Act 60 and Cryptocurrency: Conservative Compliance for Digital Asset Investors
Puerto Rico has become one of the most popular destinations for cryptocurrency investors seeking tax-efficient structures. The appeal is obvious: Act 60 offers a 0% tax rate on certain capital gains for bona fide residents. For crypto holders sitting on significant unrealized gains, that number is hard to ignore.
But the reality is more complicated than the marketing suggests. The IRS is paying close attention to crypto investors in Puerto Rico, aggressive tax positions have drawn enforcement actions, and the line between legitimate tax planning and audit exposure is thinner than many advisors admit.
This guide takes a conservative approach. If you are a crypto investor considering Act 60 — or if you already hold a decree — understanding the compliance landscape is more important than chasing the lowest possible tax rate.
Why Crypto Investors Are Drawn to Act 60
The math is compelling on its surface.
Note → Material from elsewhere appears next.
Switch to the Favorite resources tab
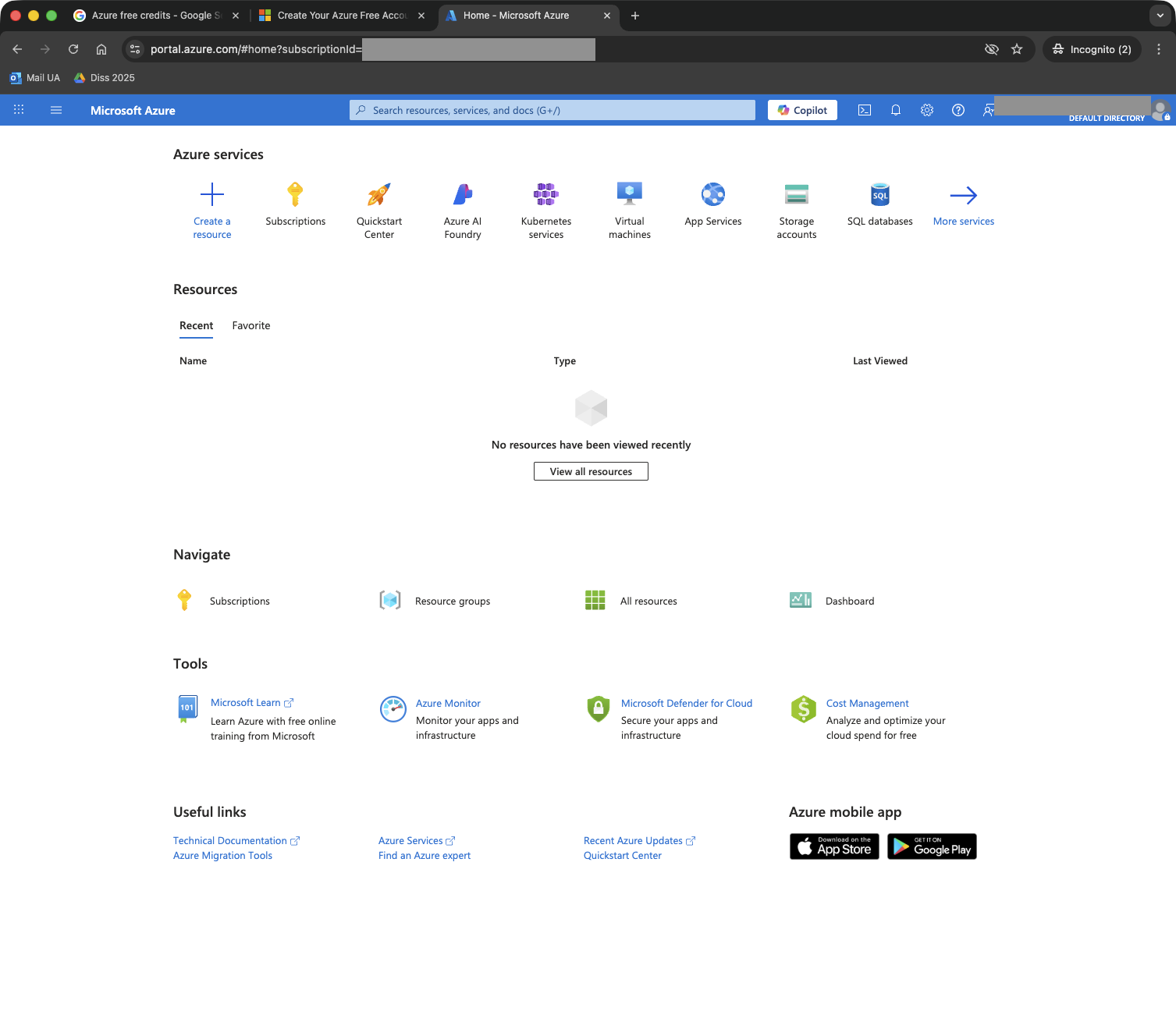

Under Act 60 (formerly Act 22), bona fide residents of Puerto Rico can pay 0% tax on capital gains from the appreciation of certain assets after they become Puerto Rico residents. For a crypto investor holding tokens that have appreciated by millions, eliminating capital gains tax represents enormous savings.
Additionally, Puerto Rico offers:
- No state-level capital gains tax on qualifying gains
- US jurisdiction (no need to renounce citizenship or change passports)
- Proximity to the mainland United States
- A growing community of tech and crypto professionals on the island
These factors have made Puerto Rico the destination of choice for US-based crypto investors who want to reduce their tax burden without leaving the country.
The Critical Question: When Did the Appreciation Occur?
This is the single most important issue for crypto Act 60 holders, and it is where most aggressive positions fall apart.
Act 60's 0% capital gains rate applies to appreciation that occurs after the holder becomes a bona fide resident of Puerto Rico. Appreciation that occurred before the move remains subject to federal capital gains tax.
For crypto, this creates a complex calculation:
Step 1: Determine the fair market value on the date you became a bona fide Puerto Rico resident. This is your "basis" for purposes of the Act 60 benefit. Any gain above this value (if realized while you are a resident) can qualify for the 0% rate.
Step 2: Any appreciation below that value is pre-move gain. This gain is subject to federal capital gains tax at ordinary rates (short-term) or preferential rates (long-term), just as if you had never moved to Puerto Rico.
The problem: Crypto markets are volatile. If you bought Bitcoin at $5,000, it was worth $50,000 when you moved to Puerto Rico, and you sell it at $80,000, only the $30,000 in post-move appreciation potentially qualifies for Act 60 treatment. The $45,000 in pre-move gain is still taxable at the federal level.
Some advisors have taken the position that all gains are Puerto Rico-source once the holder is a resident. This position is aggressive, unsupported by the statute, and has attracted IRS attention.
Income Sourcing for Crypto: Where Is the "Source"?
The sourcing of crypto income is one of the most unsettled areas of tax law, and it presents unique challenges for Act 60 holders.
Capital Gains
For capital gains on the sale of personal property (which includes crypto), the source is generally determined by the residence of the seller. If you are a bona fide Puerto Rico resident when you sell, the gain is Puerto Rico-source — but only the portion of the gain attributable to the post-residency period.
Trading Income
If you are an active trader, the IRS may characterize your gains as ordinary income rather than capital gains. The sourcing rules for ordinary income from trading are different and may depend on where the trading activity occurs. If you are trading from Puerto Rico, the income is likely Puerto Rico-source, but the characterization as ordinary income means it may be subject to Act 60's individual investor provisions rather than the capital gains provision.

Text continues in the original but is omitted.